Ce jour-là, l'américain Arthur Smitty décide à tenter une nouvelle technique de photographie pour immortaliser la terrifiante chasseresse. C'est alors qu'il fait connaissance avec Gwen, une apprentie photographe de la haute société londonienne qui elle aussi prend des photos de l'événement. Car à la sortie de Vassilissa se couple la sortie d'un astre rêvé depuis une dizaine d'années, le soleil. Quelques rayons percent le voile de cendres pour la première fois depuis la catastrophe. Ce n'est évidemment pas une bonne nouvelle pour la vampire mais pour les humains qui vivent la scène c'est un miracle. Parmi les photos prises par Gwen, il y en a une du chef de la pègre local, ex-révolutionnaire, qui n'apprécie pas de se faire tirer le portrait. James Hawkins, le gangster, Smitty le photographe et Gwen la jeune femme riche vont ainsi se retrouver lier tout au long du roman.

Leurs destins s'entrecroisent autour d'une étrange affaire de disparition d'enfants. Des enfants des quartiers pauvres, les plus souvent indiens et dont la police ne se préoccupent que parce que le nombre d'enfants concernés devient conséquent. Satinder, une jeune fille sikhe qui n'a pas pu empêché la disparition de ses petits frères entrera elle-aussi dans la danse. Elle cédera aux adoratrices de Kali pour les sauver d'un Rãkshasa, une entité fantomatique aux yeux incandescents.

Dans ce monde voué à l'anéantissement, où l'espoir de revoir le soleil est à la fois le rêve le plus doux et la réalité la plus dangereuse, les personnages affronteront des mythes anciens et leurs propres démons. Gwen suite à des traumas anciens souffre d'anhédonie, elle ne ressent plus aucune émotion, James, lui, souffre de ses actes passés et s'enfonce dans des activités malhonnêtes...

La poursuite du Rãkshasa offrira aux personnages la possibilité de résoudre leurs conflits intérieurs.

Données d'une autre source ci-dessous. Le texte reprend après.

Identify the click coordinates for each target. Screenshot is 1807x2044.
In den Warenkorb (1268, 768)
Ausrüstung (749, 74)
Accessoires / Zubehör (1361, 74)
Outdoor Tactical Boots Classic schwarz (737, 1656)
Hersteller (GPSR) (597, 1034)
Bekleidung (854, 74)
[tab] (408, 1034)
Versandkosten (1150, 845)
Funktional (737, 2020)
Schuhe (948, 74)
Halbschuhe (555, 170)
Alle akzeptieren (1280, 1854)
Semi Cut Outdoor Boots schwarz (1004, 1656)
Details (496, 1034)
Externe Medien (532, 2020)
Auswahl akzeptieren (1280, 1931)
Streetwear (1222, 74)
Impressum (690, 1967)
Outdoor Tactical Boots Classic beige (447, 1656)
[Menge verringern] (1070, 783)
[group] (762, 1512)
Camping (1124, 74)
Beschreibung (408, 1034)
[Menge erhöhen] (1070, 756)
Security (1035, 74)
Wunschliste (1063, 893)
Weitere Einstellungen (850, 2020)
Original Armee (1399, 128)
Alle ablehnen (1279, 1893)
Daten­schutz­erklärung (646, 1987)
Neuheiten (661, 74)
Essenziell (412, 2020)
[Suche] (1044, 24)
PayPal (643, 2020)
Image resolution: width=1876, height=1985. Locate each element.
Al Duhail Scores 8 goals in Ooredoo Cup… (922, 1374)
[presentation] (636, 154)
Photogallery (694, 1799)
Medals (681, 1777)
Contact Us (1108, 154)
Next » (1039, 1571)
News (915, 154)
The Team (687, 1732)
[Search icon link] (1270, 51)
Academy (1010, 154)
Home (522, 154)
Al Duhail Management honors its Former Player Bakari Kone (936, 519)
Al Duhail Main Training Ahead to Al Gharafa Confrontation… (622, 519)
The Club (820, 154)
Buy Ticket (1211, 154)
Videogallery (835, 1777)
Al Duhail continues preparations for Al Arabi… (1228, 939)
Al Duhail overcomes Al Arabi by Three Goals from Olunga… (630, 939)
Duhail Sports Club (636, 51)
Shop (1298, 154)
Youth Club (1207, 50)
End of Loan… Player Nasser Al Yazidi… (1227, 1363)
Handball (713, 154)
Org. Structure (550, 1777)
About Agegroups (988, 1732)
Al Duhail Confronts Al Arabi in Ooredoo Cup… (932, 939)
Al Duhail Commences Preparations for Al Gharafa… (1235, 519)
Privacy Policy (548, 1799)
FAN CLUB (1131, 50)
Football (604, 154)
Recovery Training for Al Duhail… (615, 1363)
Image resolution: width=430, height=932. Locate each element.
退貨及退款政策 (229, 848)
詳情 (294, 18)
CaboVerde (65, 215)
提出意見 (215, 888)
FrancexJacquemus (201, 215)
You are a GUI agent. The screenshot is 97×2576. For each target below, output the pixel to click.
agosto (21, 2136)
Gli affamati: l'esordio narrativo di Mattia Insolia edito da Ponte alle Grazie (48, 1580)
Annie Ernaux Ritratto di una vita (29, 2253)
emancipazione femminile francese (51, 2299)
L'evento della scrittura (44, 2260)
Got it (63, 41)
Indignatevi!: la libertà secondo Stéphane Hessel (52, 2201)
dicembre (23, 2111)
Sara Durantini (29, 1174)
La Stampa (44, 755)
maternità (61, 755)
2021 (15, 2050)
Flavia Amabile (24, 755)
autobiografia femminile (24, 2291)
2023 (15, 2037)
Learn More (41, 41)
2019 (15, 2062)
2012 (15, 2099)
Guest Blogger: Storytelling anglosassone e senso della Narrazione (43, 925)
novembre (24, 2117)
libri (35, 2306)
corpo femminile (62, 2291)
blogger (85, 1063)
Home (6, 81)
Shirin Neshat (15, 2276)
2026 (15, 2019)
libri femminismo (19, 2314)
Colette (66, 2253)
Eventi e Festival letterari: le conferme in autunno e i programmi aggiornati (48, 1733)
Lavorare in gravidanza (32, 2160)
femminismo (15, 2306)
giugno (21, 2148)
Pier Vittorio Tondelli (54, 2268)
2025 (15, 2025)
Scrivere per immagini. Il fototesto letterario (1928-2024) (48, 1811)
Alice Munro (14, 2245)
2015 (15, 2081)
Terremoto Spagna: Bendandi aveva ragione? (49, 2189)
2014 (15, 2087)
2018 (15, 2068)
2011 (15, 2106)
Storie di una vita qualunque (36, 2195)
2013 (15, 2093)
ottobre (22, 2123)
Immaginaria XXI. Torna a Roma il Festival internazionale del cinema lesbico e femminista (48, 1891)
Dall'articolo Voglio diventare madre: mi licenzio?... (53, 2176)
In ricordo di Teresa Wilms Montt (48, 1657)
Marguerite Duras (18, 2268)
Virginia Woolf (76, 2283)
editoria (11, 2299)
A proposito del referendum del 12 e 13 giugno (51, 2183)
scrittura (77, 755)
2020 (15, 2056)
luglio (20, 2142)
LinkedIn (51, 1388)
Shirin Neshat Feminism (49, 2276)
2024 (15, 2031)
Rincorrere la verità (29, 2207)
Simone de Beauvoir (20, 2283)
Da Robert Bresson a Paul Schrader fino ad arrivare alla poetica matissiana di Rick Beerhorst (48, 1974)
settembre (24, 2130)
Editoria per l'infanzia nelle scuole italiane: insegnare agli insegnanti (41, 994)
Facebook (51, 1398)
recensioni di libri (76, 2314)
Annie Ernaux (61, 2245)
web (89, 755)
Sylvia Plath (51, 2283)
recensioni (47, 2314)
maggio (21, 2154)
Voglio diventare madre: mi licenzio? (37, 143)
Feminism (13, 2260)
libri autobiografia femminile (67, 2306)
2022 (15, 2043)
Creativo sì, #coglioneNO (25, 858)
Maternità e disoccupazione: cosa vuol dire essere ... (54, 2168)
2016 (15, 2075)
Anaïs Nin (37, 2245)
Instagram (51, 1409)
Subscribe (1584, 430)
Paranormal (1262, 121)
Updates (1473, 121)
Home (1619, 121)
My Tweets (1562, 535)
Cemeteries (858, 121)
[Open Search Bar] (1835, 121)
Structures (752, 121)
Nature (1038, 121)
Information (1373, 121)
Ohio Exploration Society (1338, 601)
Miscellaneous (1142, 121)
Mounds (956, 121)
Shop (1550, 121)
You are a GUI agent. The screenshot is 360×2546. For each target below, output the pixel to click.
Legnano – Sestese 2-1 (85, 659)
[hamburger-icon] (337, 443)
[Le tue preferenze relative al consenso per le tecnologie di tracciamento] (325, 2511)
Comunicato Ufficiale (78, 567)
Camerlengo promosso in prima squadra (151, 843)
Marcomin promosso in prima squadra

Ce roman présente un univers post-apocalyptique surprenant, baigné dans les ténèbres et riches en créatures sortis des mythes et légendes. L'utilisation des mythes indiens est particulièrement réussie. Le premier chapitre qui introduit les mythes russes est très poétique, mêlant sentiment et violence, mais ces mythes sont sous exploités ensuite. Le personnage de Vassilissa Prekrasnaïa aurait mérité son propre roman ! Elle est plus intéressante que la romance centrale du livre qui au final est assez classique. La fragilité du personnage de Gwen toutefois est bien traitée et lui donne de la profondeur. Les personnages secondaires sont variés allant du frère malsain aux flics pourris et rendent l'univers crée par Nelly Chadour complexe et passionnant. On espère une suite... ou d'autres aventures dans ce Londres en souffrance.

Nelly Chadour qui a déjà sévi dans le Carnoplaste, est une auteure inventive et m'est avis qu'il faudra la suivre de près ! anoter la couverture à rabat très réussie qui prendra son sens après lecture du roman...

La conclusion de

Espérer le soleil est un roman original pour sa vision du post apo, agréable pour son écriture, surprenant par le choix des mythes qui y prennent vie, classique pour la romance qu'il développe. Une belle expérience de lecture, un univers qu'on a du mal à laisser derrière et dont on souhaiterait qu'il continue à se développer dans d'autres romans.

Que faut-il en retenir ?

  • Une uchronie post apocalyptique originale et prenante.
  • Des personnages émouvants et profonds.

Que faut-il oublier ?

  • L'aspect romance entre la jeune fille riche et le gangster un peu éculée.
  • Le mythe russe abordé et le personnage de vassilissa méritent plus de place et de profondeur.